- The Washington Times - Monday, February 19, 2007

JERUSALEM — President Bush has told Israel his administration will not cooperate with any Palestinian unity government that fails to meet the three demands of the international community, Israeli Prime Minister Ehud Olmert said yesterday.

The comment goes beyond the “wait and see” policy adopted by Secretary of State Condoleezza Rice and further clouds prospects for her trilateral peace talks today in Jerusalem with Mr. Olmert and Palestinian Authority President Mahmoud Abbas.

Mr. Olmert told his Cabinet at the start of its weekly meeting yesterday that he and Mr. Bush had spoken by telephone about the efforts of rival Palestinian factions Hamas and Fatah to form a new ruling coalition.

“A Palestinian government that won’t accept the Quartet conditions won’t receive recognition and cooperation,” Mr. Olmert said. “The American and Israeli positions are totally identical on this issue.”

The Quartet — the United States, Russia, the European Union and the United Nations — has demanded that the Palestinian administration recognize Israel, renounce violence and honor past Palestinian agreements. During talks on a new government in Saudi Arabia last week, Hamas agreed only to honor past commitments.

Mr. Bush’s reported comment, which was not announced by the White House, appeared to go beyond Miss Rice’s repeated statements that the United States — while reiterating the three demands — would withhold judgment until the Palestinian government is formed.

She repeated that position in Jerusalem yesterday and said the United States will continue to work with Mr. Abbas in any case, calling him “an important figure” in efforts for peace between Israel and the Palestinians.

“The Quartet principles have to be respected, and we have to wait and see what this government actually says about and does about the Quartet principles,” she said after a day of preliminary meetings with Mr. Olmert and Mr. Abbas.

And yet, she told a group of reporters traveling with her, “I haven’t seen anything to date to suggest that this is a government that is going to meet those Quartet principles.”

On her 11th visit to Israel and the Palestinian territories as secretary of state, Miss Rice had hoped to infuse new life into the Israeli-Palestinian peace process by focusing on a political “horizon” for a peace agreement.

Miss Rice traveled yesterday to Mr. Abbas’ presidential compound in Ramallah, where she held three hours of talks with the Palestinian leader. Mr. Abbas reportedly appealed for Miss Rice to give the new unity government a chance before making a decision on whether to continue the boycott.

Palestinian spokesman Saeb Erekat expressed little hope that the United States would relax its insistence on the three conditions. “To be fair, the American position has been very consistent,” he said.

Miss Rice sought to lower expectations for a breakthrough in the talks today, which will give the sides a chance to discuss the underlying principles of a two-state settlement — what the sides refer to as that political “horizon.”

“I expect to have conversations that are at a pace to allow real discussions and not to try to drive to some outcome,” she said. “It’s like asking people to run at this point, and somebody is going to fall down.”

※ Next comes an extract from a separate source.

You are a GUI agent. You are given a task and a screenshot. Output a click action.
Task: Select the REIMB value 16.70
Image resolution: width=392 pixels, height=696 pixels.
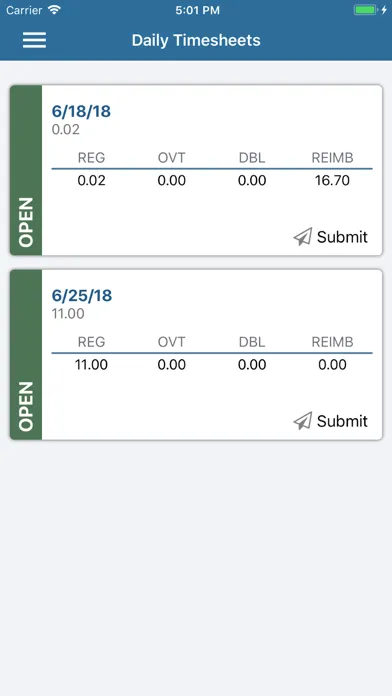332,181
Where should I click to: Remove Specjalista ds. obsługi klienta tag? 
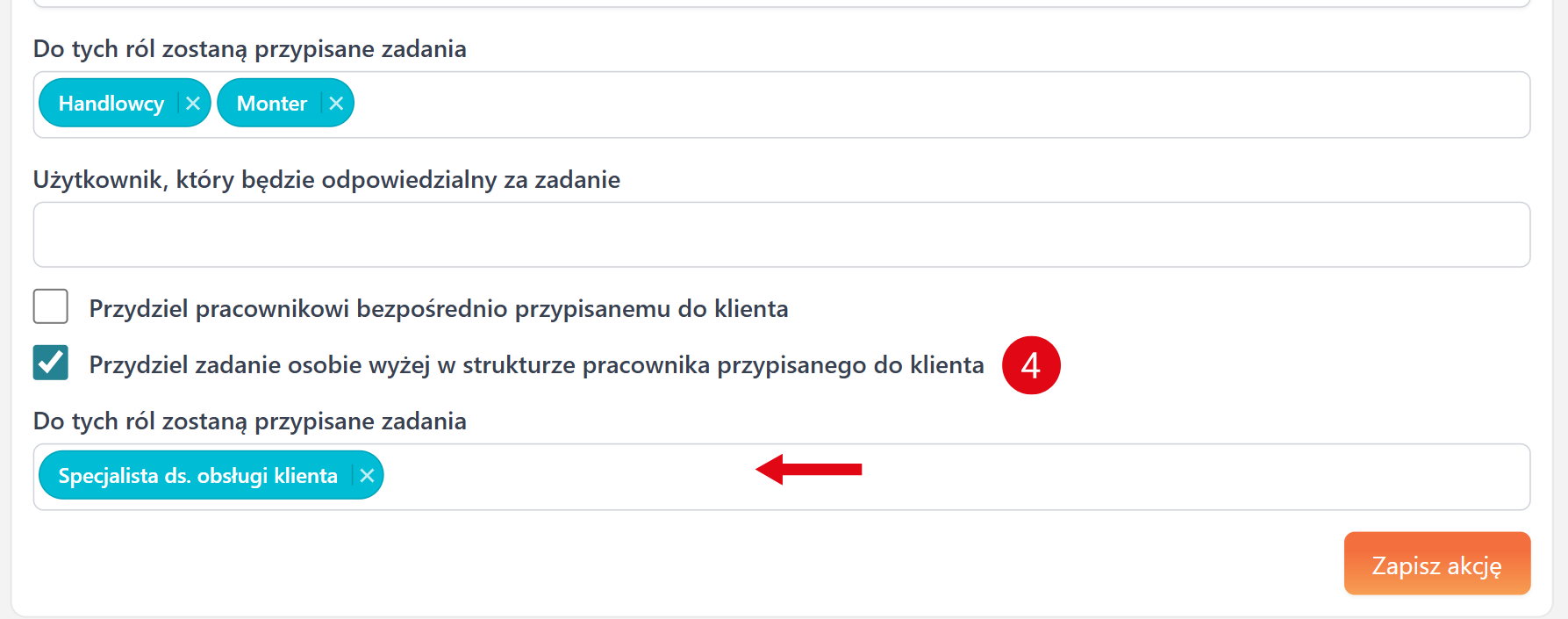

Miss Rice said she expected the sides will have the opportunity to put “whatever issues they want” on the table for a “candid” discussion.

It had been hoped that the peace process could be jump-started by shifting the focus to final solutions rather than the step-by-step approach of the moribund “road map” peace plan, which requires the Palestinians to disarm militant groups and the Israelis to ease restrictions on the Palestinian population.

But Israeli press reports say Mr. Olmert will not agree to discuss the central elements — borders, control over Jerusalem and the fate of Palestinian refugees — of any final agreement.